Para além dos serviços de internação, cirurgia oncológica infantil (também com neurocirurgia) e ortopedia pediátrica oncológica, o Cora vai oferecer atendimento ambulatorial com quimioterapia, consultas com especialistas (10 modalidades), e acompanhamento multiprofissional (Educador Físico, Enfermagem, Farmácia, Fisioterapia, Fonoaudiologia, Nutricionista, Psicologia, Odontologia oncológica, e Terapeuta ocupacional). Se soma a essa estrutura os Serviços de Apoio Diagnóstico e Terapêutico, com exames de colonoscopia, doppler, ecocardiograma, radiografia, ressonância magnética, tomografia computadorizada e ultrassonografia. 
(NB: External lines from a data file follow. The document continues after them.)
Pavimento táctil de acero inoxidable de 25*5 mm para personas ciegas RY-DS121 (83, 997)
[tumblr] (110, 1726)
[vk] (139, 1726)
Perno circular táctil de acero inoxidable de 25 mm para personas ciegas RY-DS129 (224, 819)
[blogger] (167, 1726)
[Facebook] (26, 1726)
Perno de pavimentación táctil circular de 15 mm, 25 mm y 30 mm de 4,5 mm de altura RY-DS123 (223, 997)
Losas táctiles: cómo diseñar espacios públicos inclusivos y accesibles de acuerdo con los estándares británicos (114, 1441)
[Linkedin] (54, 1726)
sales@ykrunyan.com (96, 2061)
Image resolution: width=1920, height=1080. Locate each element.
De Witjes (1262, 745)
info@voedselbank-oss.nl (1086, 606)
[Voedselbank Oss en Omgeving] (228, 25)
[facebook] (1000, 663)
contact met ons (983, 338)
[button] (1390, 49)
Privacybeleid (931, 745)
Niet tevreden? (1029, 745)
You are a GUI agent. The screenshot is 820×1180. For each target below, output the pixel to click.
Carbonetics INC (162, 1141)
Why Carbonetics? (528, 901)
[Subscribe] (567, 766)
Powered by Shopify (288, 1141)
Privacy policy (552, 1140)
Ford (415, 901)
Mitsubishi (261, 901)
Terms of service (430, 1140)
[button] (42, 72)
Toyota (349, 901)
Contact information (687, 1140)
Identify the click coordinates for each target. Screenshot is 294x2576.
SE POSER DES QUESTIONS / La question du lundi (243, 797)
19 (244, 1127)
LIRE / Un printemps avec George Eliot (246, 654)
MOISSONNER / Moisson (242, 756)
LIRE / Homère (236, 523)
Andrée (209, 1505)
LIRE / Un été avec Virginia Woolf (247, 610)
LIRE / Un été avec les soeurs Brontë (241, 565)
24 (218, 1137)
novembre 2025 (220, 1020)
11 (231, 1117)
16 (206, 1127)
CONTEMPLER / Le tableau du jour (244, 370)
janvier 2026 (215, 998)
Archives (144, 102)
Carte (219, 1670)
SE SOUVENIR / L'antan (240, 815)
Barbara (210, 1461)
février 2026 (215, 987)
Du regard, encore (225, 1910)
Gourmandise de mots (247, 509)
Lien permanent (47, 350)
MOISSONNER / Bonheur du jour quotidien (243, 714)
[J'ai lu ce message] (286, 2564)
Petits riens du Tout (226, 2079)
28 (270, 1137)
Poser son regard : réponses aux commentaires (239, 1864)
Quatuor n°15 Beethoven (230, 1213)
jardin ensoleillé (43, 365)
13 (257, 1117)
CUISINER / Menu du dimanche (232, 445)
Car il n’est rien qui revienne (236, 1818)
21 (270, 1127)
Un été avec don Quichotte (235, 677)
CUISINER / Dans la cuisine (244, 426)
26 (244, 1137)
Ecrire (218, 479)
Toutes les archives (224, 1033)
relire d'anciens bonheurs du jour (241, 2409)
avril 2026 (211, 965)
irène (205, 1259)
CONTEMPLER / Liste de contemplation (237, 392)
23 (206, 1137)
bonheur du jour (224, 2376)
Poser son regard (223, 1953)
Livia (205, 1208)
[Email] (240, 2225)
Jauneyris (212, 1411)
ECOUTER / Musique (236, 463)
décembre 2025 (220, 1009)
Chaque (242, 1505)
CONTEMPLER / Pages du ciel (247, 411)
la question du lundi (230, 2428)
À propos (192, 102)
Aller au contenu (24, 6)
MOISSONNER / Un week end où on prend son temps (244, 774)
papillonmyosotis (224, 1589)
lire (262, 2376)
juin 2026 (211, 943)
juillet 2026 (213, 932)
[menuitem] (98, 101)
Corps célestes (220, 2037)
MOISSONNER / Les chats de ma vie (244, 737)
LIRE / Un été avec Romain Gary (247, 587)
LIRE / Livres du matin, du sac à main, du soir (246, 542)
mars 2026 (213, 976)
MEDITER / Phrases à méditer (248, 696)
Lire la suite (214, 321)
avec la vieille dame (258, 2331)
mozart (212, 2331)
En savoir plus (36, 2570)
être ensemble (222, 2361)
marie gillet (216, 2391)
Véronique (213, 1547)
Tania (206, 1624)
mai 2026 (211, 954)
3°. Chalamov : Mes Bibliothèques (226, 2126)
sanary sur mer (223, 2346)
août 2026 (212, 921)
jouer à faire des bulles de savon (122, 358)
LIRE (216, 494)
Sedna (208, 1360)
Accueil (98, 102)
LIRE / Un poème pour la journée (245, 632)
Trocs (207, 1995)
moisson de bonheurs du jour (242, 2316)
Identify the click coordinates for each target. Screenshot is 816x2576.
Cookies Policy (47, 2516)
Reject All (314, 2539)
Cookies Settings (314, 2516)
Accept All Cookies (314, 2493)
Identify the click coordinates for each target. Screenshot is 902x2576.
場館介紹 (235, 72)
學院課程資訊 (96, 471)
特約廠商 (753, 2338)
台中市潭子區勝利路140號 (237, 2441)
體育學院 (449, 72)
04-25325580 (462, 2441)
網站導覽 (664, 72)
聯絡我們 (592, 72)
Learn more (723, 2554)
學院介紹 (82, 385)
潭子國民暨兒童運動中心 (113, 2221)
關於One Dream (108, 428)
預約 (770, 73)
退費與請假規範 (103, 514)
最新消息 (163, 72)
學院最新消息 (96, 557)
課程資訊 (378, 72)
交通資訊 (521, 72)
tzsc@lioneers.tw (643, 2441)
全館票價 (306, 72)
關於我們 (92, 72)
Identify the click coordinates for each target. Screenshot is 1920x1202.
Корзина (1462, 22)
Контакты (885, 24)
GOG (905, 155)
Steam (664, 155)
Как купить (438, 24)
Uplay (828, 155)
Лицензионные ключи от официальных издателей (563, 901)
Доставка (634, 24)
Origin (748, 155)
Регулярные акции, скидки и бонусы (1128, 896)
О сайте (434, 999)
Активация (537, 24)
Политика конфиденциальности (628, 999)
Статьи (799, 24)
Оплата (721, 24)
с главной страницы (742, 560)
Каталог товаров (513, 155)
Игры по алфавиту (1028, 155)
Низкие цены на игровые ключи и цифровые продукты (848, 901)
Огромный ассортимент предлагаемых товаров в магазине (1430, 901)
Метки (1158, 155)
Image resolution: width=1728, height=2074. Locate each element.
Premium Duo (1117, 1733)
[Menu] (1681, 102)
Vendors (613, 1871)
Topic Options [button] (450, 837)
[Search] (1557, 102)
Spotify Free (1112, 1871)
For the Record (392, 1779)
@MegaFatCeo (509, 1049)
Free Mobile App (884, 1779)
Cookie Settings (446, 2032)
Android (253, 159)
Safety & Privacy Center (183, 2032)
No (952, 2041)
A SES-GO informa que “quando a primeira etapa do Cora (infantojuvenil) estiver inaugurada, estão previstas, por mês, 276 cirurgias, 700 consultas médicas, 1.400 consultas multiprofissionais e 59 internações. Após a inauguração da ala adulta, na segunda etapa, “ o número de cirurgias ao mês deve saltar para 345”, com  “6.700 consultas médicas/mês, 8.600 consultas multiprofissionais/mês e 552 internações hospitalares/mês, totalizando uma média de 15.300 consultas/mês”. 

Com a inauguração completa, o Cora vai se tornar uma referência no tratamento do câncer em todo o país, absorvendo parte da demanda direcionada a outras unidades, como o Hospital do Amor, em Barretos.